Quali, in questo passaggio storico? Eccole: è necessario aspirare e mirare e contribuire alla legittimazione della libera circolazione di Stato in Stato; bisogna giungere a concedere visti a chiunque li chieda; è imperativo impegnarsi a ribaltare la narrazione del potere che gonfia il consenso, nutrendolo di ignoranza e, quindi, di dispercezione. Sono richieste massimaliste? È il minimo. È la legge progressiva e non sarà possibile fermarne l’evoluzione, che da innaturale si fa naturalissima.
Libertà di circolazione, uguaglianza di tutti rispetto alla cittadinanza universale, maturazione dei conflitti impliciti nel progresso storico, abolizione delle paure tramite un innalzamento delle quote di cultura sociale e di educazione alla riflessione. È un programma politico, ciò significa che è realizzabile. È difficile da realizzare? Certamente – e dunque?

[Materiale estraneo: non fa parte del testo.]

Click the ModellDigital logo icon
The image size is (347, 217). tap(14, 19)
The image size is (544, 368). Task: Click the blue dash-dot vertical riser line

Occorrerà citare uno scrittore molto meno enfatico di Victor Hugo, ma ugualmente capace di perpetrare la propria letteratura come antivirus al male sociale, il quale altro non è che una spoglia di un male ben più assolutistico e imprendibile e, soprattutto, mai banale. È Franz Kafka. Non è semplice desumerne un progressismo, ma è possibile trarne una lezione per coloro che riportarono alla frontiera quei profughi, fratelli miei, vostri, di tutti, dispersi. Nel capitolo ultimo del suo romanzo incompleto Amerika, che inizialmente portava non per caso il titolo “Il disperso”, il protagonista, un ragazzo compìto proveniente dall’Europa, si trova espulso nel ventre nordamericano, fino a incontrare un sorprendente circo itinerante: si chiama Teatro Naturale di Oklahoma, chiunque può aspirare a esservi assunto e a condurre una vita all’altezza di ciò che sente e desidera. Il protagonista kafkiano si imbarca in questa patria universale e nomade, registrandosi all’anagrafe circense, pur privo dei documenti di identità. Gli chiedono, sulla fiducia, il suo nome e lui risponde questo: «Mi chiamo Negro».